Tickers in this article: DRYS ATPG CEDC BONT
In my years as an investor, if I had to point at the single most destructive aspect to an investor's portfolio, I would point to debt. More failures, blowups and capital wipeouts have occurred as a result of debt than for any other reason I can think of. And the losses are not always because an investor employed too much leverage. There's another danger that many investors fall victim to, and the results can be just as horrific.

Rather than taking on their own leverage, many investors do the next worst thing and invest in highly indebted companies. My simple advice to 95% of investors out there is to avoid companies that have too much debt. No ifs, and or buts: Simply stop investing in companies that have too much debt.

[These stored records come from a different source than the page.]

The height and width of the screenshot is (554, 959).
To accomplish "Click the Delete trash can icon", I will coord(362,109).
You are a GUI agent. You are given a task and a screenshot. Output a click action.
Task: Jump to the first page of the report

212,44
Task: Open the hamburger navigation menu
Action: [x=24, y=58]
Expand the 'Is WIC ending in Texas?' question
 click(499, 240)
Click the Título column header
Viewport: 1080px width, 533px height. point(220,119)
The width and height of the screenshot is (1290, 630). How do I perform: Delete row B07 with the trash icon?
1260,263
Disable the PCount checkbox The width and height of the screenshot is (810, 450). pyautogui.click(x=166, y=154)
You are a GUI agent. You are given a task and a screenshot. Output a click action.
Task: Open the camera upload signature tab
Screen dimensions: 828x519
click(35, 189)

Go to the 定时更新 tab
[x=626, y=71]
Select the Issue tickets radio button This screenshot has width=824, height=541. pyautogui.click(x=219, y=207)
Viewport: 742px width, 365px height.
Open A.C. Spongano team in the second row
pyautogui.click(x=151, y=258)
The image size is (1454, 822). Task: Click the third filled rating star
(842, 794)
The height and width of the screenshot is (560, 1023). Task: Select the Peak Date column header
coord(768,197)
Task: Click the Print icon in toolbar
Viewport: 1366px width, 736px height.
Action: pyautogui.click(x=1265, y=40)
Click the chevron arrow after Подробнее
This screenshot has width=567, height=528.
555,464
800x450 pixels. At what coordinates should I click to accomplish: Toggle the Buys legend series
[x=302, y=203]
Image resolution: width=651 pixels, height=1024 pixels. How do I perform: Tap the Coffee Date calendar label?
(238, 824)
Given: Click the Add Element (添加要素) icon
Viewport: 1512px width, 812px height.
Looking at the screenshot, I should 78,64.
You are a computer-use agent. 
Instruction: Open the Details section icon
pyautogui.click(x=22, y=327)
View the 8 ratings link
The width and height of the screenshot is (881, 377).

While many columns give suggestions on what to invest in, this column will focus on investments you should avoid. Quite frankly, avoiding mistakes is the single most effective way to guarantee a successful outcome. Yesterday's winner of the PGA Championship golf tournament, Rory McIlory, had the fewest number of bogeys all week. He started the tournament with a bogey-free round on Thursday and shot the only bogey-free round on Sunday to win his second major by a commanding eight-stroke margin. Rory avoided the mistakes and found himself in the winner's circle.

If you look back to 2008, the one industry that has been the most decimated to this day is maritime shipping. It's no coincidence that most businesses in this industry have the most levered balance sheets. DryShips(DRYS) has long-term debt of $4 billion against total assets of $8 billion, of which $7.5 billion is cargo ships. Five years ago, shares were trading for over $120; today the stock languishes below $3, and I would not be tempted despite the "low" price.

Fast forward to today, and the song remains the same. ATP Oil and Gas(ATPG) has spent the past couple of years stacking its balance with more and leverage. Over the years, I was a big of ATP: it had a great business model, high-quality reserves and a reasonable balance. That all changed over the past couple years, and ATP went from being an investment to a speculative bet in my book.

Unfortunately, it looks like the equity is no play at all anymore: Last week, ATP's shares plunged more than 70% to $0.35 as news surfaced that a bankruptcy filing was imminent. In the past three years, interest expense swelled from $40 million to over $300 million. In the past three years, the stock has plunged from over $15 to penny-stock status today.